*** Exercise data ***
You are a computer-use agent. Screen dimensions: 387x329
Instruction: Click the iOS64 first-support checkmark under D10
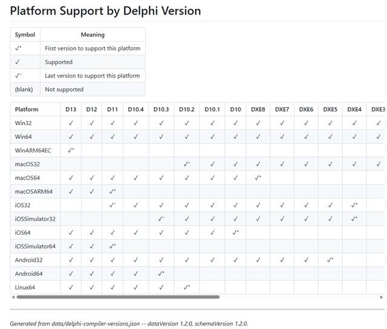click(235, 232)
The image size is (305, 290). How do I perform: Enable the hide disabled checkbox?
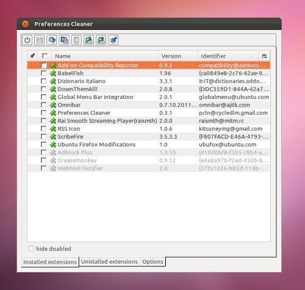coord(31,248)
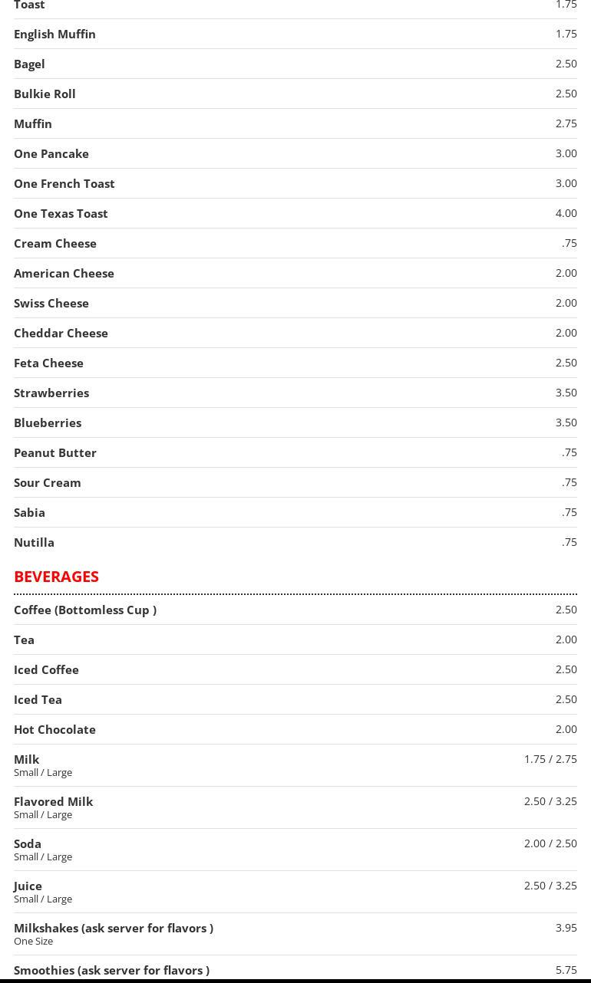The image size is (591, 983).
Task: Click the Iced Coffee menu item
Action: point(46,669)
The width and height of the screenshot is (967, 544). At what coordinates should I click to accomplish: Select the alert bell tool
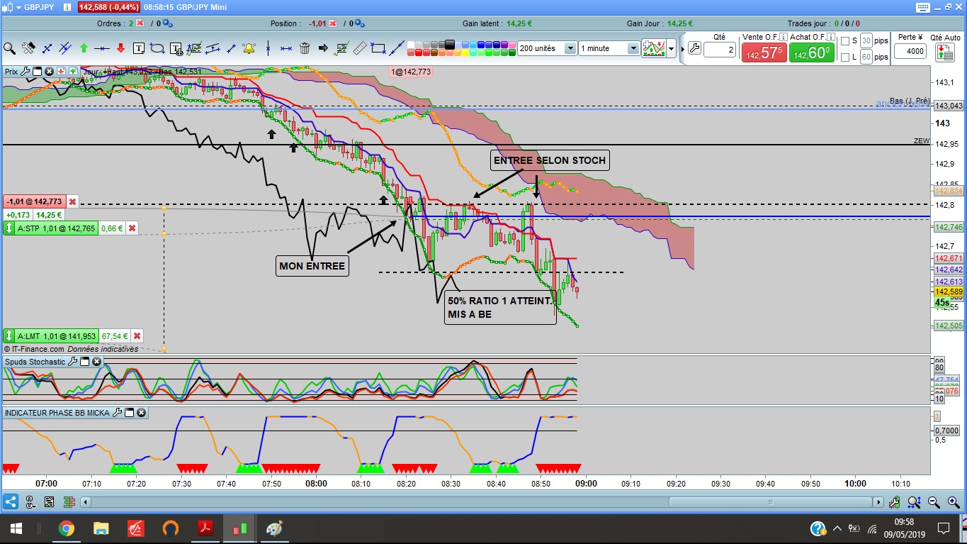point(249,48)
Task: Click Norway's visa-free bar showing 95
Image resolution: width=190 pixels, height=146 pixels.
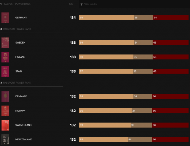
*** End of Exercise data ***
* Exercise brief
Exact copy, no pictures: write out all the records above.

* Task answer
You are a computer-use agent. Screen dimensions: 387x329
Instruction: Click the iOS64 first-support checkmark under D10
click(235, 232)
The image size is (305, 290). How do I perform: Enable the hide disabled checkbox?
coord(31,248)
The image size is (591, 983).
Task: Click the Iced Coffee menu item
Action: point(46,669)
The width and height of the screenshot is (967, 544). At what coordinates should I click to accomplish: Select the alert bell tool
point(249,48)
Task: Click Norway's visa-free bar showing 95
Image resolution: width=190 pixels, height=146 pixels.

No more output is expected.